Scuola civica di musica a rischio di chiusura dopo i tagli regionali

Orosei, Siniscola, Irgoli, Galtellì, Loculi, Posada e Onanì perderanno un servizio di riferimento per molti giovani

OROSEI. Ancora una volta i tagli ai servizi colpiscono il territorio, dove la crisi riguarda ormai tantissimi settori. Quelli culturali non fanno eccezione. A farne le spese anche le scuole civiche di musica di tutta la Sardegna, compresa quella di Orosei, nata nel 2007 con la partecipazione di Siniscola e l’adesione di Irgoli, Galtellì, Loculi, Posada e Onanì, tra i Comuni più attivi. Un colpo durissimo per questa importante realtà del territorio che, non a caso, ha ottenuto un successo senza precedenti.
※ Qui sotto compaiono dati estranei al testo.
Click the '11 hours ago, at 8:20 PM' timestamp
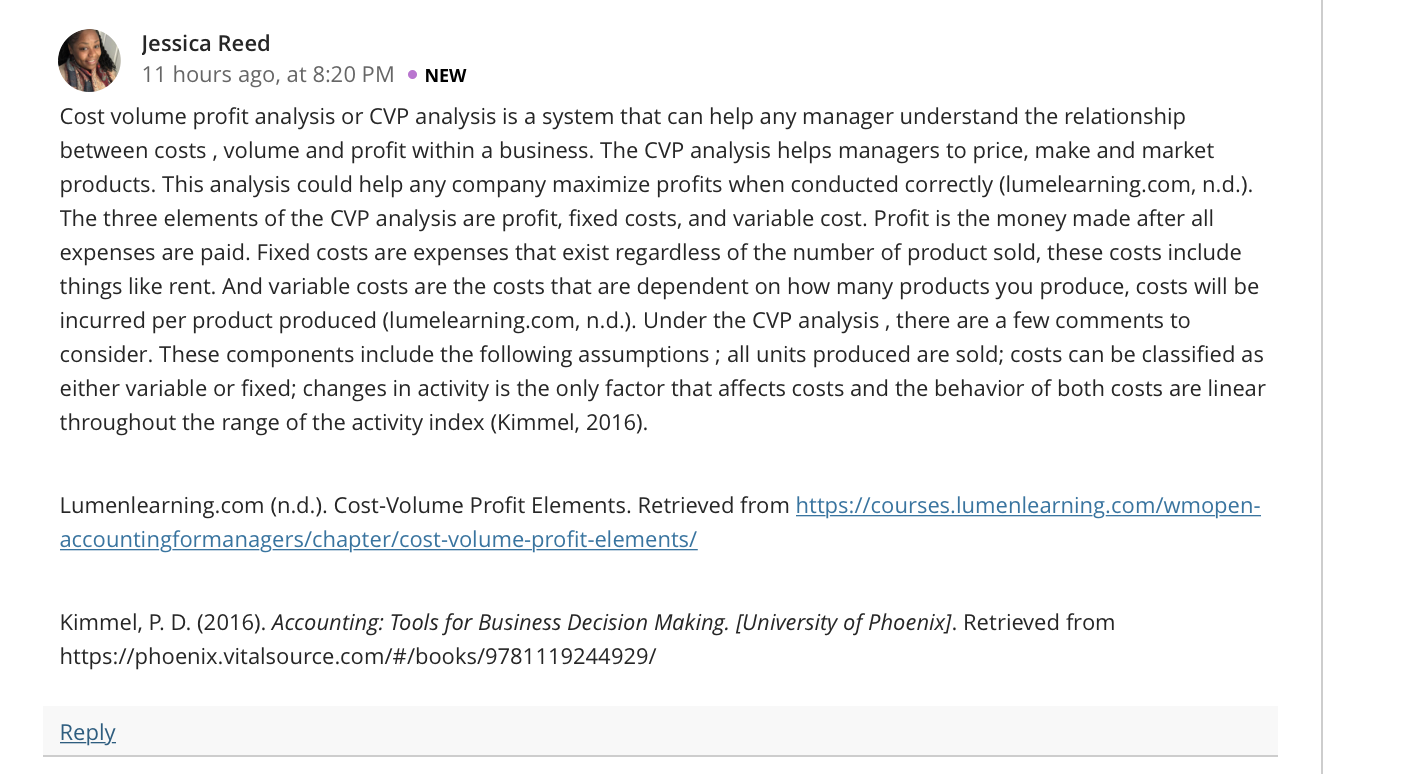This screenshot has height=774, width=1410. tap(268, 74)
Nel corso degli anni, infatti, migliaia di bambini, giovani e altri appassionati hanno potuto usufruire dei servizi proposti dalla scuola civica di musica, sviluppando un bagaglio culturale di alto livello grazie ai corsi portati avanti con docenti altamente qualificati. Facendo della scuola civica di musica un’iniziativa fondamentale per la crescita delle nuove generazioni. La notizia dei tagli circolava nell’aula del consiglio regionale di Cagliari già da qualche tempo. Indiscrezioni diventate via via più robuste, culminate ieri con l’ufficialità della notizia, accolta ovviamente con grande disappunto dai vari Comuni che hanno aderito al progetto. La manovra di assestamento di bilancio ha dovuto sacrificare molti settori e, dopo tanti anni, gli 8mila allievi delle scuole civiche di musica della Sardegna rischiano di dire addio ad un’iniziativa talmente valida da essere stata presa a modello persino a livello nazionale.

La presidente Daniela Contu e l’assessore alla Cultura di Siniscola, Piero Carta, dopo l’allarme lanciato lo scorso mese di ottobre, si appellano ai consiglieri regionali del territorio per seguire da vicino la questione, affinché la legge finanziaria regionale per il 2015 ripristini il finanziamento per la scuola civica di musica. In occasione dell’assestamento di bilancio, i consiglieri di maggioranza Daniela Forma e Roberto Deriu, interpellati da Contu e Carta, hanno mostrato grande sensibilità sull’argomento, unitamente ai rappresentanti del centrodestra Pietro Pittalis e Luigi Crisponi, che sostengono compatti le scuole.

Il sindaco di Orosei, Franco Mula, auspica «che nella nuova manovra di bilancio il settore venga salvaguardato e con esso gli 800 posti di lavoro garantiti

in Sardegna a giovani docenti, per i quali queste attività spesso rappresentano l’unica fonte di reddito per musicisti diplomati o alla ricerca della prima occupazione». Nel Nuorese i docenti impegnati sono circa un centinaio, e le scuole di musica sono delle vere e proprie eccellenze.